-- Document segment follows --

Lowell Park
- Author: Mike Chapman
- Language: English
- Genre: Historical fiction
- Publication place: United States
- Pages: 95 pp

= Lowell Park (novel) =

1990 novel by Mike Chapman

Lowell Park is a 1990-based historical novel, and authored by Mike Chapman. The book will be made into a movie of the same name by Empire Film Group.

== Plot summary==
Set in 1990, Jenny Brix lives in Iowa City. She is a history buff. She even has a Ronald Reagan picture when he was in his 20s as a lifeguard! When she goes to a meeting, a very old professor has a heart attack. Panicking, she uses CPR on him, thus saving his life. After a few stops to the hospital, he asks her which US president she likes best. She answers Ronald Reagan. So then the professor tells her that she can go back in time and meet him. She is shocked, but the professor keeps telling her it's true. She finally believes him, sort of. The professor takes her to Dixon, Illinois, Reagan's childhood home. There the professor tells her she has 80 hours to stay out of the time zone, or her body will be used to the other time zones and can't come back to present day (1990). When she goes into the time machine, it actually is set on 1832, instead of 1932 (where she was going). She then meets Abraham Lincoln (who develops a little crush on her), and Chief Black Hawk during the Black Hawk War. After all of that is straightened out, she goes to 1932 with less than half the time left she started with. Once she gets there she sees a young, handsome Ronald Reagan going past her to save a person from drowning. She then gets some friends, Scooter and Betsy. They say there is a dance at Dixon's run down, old high school. There she dances with Ronald and his brother. While dancing with Ronald, she falls down the steps with him. They then get a crush on each other. After going on a few dates, she has to go to her original time zone. She and Ronald have a sad exchange (Ronald doesn't know about the time traveling) when she has to leave. Jenny then takes Scooter and Betsy to Lowell Park, where she shows them the time machine. She then leaves, leaving the others dumbfounded. When she comes back, professor says he is Scooter, and spent the rest of his life finding things about the time machine after she left until he finally made the time machine.

In the epilogue, Reagan visits Dixon the final time. He goes back to Lowell Park, where he spent 6 years as a lifeguard. He then sees a familiar face from the past (Jenny) near a tree. He shrugs it off and goes back visiting.

== Characters ==
- Jenny Brix - Main Character of the story. Goes back in past and meets Abraham Lincoln and Ronald Reagan.
- The Professor/"Scooter" Burns - A brilliant mind. Makes time machine after Jenny visits 1932.
- Ronald Reagan - Dates Jenny and is a lifeguard (future president)
- Betsy - One of Jenny's friends in 1932
- "Moon" Reagan - Ronald's brother

== How it originated ==

During Ronald Reagan's final visit to his childhood home, he met the author of this book. That helped him write a story about it. That is how Lowell Park came to life.

== Film ==
Lowell Park is being produced by Empire Film Group. It is to be directed by Charles Robert Carner.

-- Document segment concluded --
-- Data follows --

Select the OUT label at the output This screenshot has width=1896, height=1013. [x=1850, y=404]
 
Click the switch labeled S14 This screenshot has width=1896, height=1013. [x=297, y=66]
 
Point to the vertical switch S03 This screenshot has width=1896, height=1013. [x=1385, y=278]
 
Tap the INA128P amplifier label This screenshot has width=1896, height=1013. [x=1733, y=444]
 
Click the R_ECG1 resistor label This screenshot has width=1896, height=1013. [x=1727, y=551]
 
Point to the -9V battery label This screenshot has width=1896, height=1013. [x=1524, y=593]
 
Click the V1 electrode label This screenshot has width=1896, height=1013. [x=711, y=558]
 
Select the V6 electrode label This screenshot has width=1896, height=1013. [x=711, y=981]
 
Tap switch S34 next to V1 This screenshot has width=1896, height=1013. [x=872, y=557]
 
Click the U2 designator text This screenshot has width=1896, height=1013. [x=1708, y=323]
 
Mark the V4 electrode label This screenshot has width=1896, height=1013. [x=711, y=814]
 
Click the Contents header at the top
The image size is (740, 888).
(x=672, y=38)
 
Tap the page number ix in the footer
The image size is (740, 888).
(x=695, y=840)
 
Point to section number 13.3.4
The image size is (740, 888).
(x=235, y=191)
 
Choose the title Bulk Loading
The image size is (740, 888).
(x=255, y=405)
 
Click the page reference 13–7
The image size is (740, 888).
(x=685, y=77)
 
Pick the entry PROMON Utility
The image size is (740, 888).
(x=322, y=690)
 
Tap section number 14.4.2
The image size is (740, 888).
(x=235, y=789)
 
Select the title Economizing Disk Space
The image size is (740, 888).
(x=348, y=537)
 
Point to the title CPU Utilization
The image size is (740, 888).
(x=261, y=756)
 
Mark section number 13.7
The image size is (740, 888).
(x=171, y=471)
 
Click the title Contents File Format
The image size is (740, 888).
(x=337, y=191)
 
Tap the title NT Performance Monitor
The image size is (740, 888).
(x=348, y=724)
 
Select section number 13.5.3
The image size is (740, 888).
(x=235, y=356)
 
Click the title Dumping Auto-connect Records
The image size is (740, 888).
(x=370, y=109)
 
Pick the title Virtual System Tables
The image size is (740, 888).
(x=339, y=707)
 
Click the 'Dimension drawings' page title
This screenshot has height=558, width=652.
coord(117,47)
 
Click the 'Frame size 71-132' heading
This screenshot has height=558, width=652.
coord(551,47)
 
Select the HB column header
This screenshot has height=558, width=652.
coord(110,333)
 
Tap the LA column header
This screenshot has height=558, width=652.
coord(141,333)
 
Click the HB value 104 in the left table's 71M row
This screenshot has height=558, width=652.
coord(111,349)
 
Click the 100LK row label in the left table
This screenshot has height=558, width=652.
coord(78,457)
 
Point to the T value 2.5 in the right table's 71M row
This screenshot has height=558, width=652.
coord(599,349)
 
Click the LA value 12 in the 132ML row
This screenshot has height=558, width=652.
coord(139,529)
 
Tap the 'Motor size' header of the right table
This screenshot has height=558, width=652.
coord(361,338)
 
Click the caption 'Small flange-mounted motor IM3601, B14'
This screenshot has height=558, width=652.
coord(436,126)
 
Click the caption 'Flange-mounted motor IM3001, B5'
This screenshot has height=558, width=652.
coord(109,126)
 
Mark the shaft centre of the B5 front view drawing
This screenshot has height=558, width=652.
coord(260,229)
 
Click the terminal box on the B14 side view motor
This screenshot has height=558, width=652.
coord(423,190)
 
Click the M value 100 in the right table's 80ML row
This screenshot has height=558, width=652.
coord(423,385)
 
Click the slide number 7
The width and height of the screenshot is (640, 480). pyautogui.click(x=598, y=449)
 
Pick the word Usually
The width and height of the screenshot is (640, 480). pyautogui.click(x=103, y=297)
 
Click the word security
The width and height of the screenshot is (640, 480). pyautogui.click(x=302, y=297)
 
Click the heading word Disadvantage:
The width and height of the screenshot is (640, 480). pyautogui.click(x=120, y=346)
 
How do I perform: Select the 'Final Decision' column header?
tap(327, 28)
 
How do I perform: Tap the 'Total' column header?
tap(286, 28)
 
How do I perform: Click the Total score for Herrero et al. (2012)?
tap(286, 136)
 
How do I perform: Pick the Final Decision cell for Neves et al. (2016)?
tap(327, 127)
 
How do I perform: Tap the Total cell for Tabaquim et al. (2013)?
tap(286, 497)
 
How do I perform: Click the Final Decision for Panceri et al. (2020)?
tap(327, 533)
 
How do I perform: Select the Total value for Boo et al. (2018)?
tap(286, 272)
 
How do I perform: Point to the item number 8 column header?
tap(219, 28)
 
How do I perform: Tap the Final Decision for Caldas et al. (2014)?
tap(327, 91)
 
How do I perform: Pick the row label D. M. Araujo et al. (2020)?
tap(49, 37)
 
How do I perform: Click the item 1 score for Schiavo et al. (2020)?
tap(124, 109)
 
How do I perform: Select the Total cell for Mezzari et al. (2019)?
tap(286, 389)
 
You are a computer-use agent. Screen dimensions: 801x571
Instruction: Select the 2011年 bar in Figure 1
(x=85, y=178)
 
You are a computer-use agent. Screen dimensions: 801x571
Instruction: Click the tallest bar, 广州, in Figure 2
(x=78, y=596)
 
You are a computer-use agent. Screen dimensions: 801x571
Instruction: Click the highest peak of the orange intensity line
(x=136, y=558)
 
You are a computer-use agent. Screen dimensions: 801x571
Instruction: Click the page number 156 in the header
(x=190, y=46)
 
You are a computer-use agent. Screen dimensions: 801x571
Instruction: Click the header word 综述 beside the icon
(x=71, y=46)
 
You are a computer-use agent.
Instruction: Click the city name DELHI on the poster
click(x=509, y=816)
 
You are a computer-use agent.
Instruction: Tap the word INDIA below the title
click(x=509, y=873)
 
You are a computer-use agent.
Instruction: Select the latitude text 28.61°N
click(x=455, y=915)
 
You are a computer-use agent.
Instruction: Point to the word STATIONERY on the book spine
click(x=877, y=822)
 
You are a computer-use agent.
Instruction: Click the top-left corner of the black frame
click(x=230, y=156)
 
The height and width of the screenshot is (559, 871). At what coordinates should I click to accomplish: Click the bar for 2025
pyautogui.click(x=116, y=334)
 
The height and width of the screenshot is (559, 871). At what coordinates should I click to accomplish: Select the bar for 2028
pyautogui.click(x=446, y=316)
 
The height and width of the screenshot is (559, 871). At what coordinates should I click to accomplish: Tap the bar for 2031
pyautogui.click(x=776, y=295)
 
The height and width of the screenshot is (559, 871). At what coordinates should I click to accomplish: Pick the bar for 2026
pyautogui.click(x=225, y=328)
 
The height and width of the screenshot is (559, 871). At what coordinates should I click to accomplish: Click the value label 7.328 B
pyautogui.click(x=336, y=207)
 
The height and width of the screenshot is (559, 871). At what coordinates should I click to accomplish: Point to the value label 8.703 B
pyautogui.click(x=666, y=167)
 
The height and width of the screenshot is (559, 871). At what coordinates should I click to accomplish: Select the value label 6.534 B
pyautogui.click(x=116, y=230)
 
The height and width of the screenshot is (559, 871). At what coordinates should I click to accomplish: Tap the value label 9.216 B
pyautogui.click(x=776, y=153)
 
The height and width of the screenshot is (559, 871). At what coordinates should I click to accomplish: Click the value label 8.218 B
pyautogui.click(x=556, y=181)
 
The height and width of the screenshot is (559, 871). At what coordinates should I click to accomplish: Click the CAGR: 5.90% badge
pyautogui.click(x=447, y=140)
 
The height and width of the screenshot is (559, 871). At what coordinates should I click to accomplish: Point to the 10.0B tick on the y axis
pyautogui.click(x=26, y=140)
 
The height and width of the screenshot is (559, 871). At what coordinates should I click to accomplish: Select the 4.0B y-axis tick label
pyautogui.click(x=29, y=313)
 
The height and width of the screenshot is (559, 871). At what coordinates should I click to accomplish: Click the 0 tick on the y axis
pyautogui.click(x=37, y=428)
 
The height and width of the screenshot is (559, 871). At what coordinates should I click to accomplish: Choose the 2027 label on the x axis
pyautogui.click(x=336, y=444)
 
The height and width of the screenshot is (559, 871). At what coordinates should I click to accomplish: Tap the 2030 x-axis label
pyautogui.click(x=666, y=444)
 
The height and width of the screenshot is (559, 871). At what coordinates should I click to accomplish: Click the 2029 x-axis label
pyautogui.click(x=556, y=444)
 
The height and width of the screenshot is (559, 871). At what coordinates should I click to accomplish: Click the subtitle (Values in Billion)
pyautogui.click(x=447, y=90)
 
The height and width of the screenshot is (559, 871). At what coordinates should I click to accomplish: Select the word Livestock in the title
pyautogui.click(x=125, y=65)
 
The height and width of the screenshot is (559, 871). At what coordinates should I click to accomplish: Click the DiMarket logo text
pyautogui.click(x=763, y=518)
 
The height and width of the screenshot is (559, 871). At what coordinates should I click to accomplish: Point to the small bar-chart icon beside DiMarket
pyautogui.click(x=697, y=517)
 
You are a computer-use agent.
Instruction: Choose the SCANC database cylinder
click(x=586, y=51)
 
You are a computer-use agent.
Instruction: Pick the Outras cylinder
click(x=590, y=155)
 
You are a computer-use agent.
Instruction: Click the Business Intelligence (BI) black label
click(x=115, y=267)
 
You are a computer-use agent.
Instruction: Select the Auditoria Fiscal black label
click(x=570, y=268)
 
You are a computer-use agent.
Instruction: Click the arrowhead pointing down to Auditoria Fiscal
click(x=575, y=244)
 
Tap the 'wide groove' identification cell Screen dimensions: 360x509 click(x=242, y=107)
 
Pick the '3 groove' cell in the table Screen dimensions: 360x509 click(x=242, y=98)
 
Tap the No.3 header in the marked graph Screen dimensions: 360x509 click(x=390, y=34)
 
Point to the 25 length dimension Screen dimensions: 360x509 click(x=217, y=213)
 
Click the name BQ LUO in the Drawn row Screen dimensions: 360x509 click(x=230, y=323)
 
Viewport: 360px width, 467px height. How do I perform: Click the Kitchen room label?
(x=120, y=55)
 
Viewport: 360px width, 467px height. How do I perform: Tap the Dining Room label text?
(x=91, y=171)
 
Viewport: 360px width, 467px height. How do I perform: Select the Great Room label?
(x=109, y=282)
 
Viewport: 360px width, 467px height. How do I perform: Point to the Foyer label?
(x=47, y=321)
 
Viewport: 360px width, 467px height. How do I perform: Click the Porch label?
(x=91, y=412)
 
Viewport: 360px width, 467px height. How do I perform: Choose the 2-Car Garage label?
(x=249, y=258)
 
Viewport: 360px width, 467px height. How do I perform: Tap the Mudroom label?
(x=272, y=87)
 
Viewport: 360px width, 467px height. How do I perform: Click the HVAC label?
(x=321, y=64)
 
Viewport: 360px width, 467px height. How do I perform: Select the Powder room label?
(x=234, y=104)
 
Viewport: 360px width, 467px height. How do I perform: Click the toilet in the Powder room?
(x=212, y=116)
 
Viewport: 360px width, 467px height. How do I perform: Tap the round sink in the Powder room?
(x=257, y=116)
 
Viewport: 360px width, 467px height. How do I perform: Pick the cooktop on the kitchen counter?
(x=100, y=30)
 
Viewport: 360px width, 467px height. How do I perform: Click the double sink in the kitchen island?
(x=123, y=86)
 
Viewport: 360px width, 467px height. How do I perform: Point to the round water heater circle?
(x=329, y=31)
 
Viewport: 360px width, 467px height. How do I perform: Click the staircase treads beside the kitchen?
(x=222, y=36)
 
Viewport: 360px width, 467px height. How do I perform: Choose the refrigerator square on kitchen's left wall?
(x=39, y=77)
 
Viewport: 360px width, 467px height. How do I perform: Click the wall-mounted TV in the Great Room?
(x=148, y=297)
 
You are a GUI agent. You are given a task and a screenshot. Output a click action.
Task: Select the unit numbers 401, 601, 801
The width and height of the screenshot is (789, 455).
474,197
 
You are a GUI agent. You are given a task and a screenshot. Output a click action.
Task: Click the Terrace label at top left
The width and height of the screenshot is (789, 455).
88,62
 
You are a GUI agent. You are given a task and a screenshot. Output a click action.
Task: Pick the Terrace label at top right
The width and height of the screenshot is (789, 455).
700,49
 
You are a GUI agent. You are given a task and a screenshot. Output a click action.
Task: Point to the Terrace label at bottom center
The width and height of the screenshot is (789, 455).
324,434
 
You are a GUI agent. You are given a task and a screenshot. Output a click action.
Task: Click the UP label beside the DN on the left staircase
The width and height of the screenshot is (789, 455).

-- Data concluded --

List of tasks:
a) Reproduce the Lowell Park text between "- Ronald Reagan" and "Charles Robert Carner.", inclusive.
b) In the Lowell Park text, who is named as the director of the film?

Answers for this exercise:
a)
- Ronald Reagan - Dates Jenny and is a lifeguard (future president)
- Betsy - One of Jenny's friends in 1932
- "Moon" Reagan - Ronald's brother

== How it originated ==

During Ronald Reagan's final visit to his childhood home, he met the author of this book. That helped him write a story about it. That is how Lowell Park came to life.

== Film ==
Lowell Park is being produced by Empire Film Group. It is to be directed by Charles Robert Carner.

b) Charles Robert Carner